**Aim of the exercise**:
Your task is to copy each line of the records that includes the string "dropdown".

[Records excerpted from a collection]
+ + + + +

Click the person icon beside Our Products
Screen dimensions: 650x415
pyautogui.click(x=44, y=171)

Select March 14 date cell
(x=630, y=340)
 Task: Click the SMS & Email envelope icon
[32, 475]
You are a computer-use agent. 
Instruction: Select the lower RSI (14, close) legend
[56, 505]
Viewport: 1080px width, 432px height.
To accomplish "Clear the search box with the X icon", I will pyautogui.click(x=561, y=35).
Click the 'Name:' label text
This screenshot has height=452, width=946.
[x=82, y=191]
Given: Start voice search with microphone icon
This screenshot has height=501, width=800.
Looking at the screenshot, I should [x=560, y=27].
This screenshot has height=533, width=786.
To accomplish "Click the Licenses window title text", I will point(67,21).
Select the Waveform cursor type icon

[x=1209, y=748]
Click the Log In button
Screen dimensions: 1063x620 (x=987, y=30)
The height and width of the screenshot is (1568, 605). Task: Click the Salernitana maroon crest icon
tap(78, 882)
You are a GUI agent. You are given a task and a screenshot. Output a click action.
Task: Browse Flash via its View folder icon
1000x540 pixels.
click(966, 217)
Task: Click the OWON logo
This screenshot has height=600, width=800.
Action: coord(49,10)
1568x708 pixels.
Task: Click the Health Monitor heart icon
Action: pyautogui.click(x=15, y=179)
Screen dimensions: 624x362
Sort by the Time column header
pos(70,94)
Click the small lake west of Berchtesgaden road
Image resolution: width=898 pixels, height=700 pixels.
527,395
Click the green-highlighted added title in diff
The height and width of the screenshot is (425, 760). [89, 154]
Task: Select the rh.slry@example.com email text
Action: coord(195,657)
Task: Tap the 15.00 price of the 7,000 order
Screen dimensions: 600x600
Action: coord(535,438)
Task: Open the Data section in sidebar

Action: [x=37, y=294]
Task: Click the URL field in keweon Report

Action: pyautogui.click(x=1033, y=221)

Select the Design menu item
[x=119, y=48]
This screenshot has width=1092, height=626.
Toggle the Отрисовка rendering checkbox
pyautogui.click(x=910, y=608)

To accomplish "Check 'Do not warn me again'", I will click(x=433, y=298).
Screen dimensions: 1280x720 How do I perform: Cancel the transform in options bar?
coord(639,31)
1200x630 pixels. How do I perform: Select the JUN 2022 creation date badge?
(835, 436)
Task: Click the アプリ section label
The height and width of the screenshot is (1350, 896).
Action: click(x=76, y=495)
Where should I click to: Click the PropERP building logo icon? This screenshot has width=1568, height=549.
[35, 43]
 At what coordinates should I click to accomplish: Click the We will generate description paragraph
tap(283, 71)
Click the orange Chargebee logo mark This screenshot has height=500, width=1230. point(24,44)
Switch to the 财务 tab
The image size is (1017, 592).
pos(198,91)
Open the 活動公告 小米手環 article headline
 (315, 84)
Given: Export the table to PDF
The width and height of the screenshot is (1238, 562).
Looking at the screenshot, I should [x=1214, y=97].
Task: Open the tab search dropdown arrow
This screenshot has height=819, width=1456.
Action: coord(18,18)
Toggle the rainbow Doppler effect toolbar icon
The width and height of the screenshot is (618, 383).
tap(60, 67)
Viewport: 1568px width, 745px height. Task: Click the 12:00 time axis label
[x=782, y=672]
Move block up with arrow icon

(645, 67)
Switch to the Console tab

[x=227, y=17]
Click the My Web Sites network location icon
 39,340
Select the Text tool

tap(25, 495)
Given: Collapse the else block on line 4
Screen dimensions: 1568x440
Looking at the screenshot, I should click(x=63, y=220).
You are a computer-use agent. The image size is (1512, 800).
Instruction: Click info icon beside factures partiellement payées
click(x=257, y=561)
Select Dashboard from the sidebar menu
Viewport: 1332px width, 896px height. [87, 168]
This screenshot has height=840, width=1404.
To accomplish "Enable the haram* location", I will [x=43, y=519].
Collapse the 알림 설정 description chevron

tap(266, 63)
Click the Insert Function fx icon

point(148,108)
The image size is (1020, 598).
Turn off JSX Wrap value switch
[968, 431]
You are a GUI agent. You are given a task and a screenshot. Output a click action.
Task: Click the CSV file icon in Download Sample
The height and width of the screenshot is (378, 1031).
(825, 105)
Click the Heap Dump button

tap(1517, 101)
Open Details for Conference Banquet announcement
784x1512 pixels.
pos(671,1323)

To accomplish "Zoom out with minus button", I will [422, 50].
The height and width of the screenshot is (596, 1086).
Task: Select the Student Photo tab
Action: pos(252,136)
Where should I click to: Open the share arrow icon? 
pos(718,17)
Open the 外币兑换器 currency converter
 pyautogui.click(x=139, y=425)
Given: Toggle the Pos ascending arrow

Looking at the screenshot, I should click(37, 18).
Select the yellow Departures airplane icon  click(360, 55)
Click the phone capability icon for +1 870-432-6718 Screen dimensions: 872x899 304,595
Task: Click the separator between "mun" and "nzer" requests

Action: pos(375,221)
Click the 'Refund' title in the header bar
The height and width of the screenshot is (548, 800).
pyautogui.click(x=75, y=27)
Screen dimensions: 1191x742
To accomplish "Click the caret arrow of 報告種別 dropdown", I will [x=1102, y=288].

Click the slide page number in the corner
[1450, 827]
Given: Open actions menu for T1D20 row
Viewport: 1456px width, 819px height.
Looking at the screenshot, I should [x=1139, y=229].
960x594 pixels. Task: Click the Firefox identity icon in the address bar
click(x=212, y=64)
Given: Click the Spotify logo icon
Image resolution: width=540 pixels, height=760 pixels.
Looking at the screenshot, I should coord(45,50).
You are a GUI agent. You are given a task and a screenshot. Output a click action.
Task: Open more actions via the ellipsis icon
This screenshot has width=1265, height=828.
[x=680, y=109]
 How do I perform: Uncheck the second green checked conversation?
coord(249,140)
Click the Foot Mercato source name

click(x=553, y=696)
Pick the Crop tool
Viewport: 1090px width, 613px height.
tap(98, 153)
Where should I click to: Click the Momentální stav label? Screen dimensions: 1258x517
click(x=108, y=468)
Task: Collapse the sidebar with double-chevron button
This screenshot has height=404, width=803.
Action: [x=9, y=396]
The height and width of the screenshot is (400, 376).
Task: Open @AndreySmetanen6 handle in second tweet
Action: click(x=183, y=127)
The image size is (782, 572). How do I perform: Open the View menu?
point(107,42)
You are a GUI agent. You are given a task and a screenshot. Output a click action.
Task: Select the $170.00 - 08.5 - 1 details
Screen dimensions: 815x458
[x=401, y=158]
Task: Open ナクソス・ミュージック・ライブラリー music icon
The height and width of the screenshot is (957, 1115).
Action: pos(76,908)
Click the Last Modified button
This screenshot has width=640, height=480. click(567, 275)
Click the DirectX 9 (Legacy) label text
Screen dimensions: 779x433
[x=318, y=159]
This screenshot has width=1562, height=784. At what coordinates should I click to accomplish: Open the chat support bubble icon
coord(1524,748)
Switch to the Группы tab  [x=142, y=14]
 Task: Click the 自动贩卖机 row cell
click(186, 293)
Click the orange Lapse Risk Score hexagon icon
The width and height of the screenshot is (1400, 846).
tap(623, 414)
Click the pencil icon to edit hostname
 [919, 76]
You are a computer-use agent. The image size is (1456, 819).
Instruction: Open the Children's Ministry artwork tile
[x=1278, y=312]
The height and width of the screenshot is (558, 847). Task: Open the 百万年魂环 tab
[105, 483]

+ + + + +

**Solution for this exercise**:
Task: Open the tab search dropdown arrow
To accomplish "Click the caret arrow of 報告種別 dropdown", I will [x=1102, y=288].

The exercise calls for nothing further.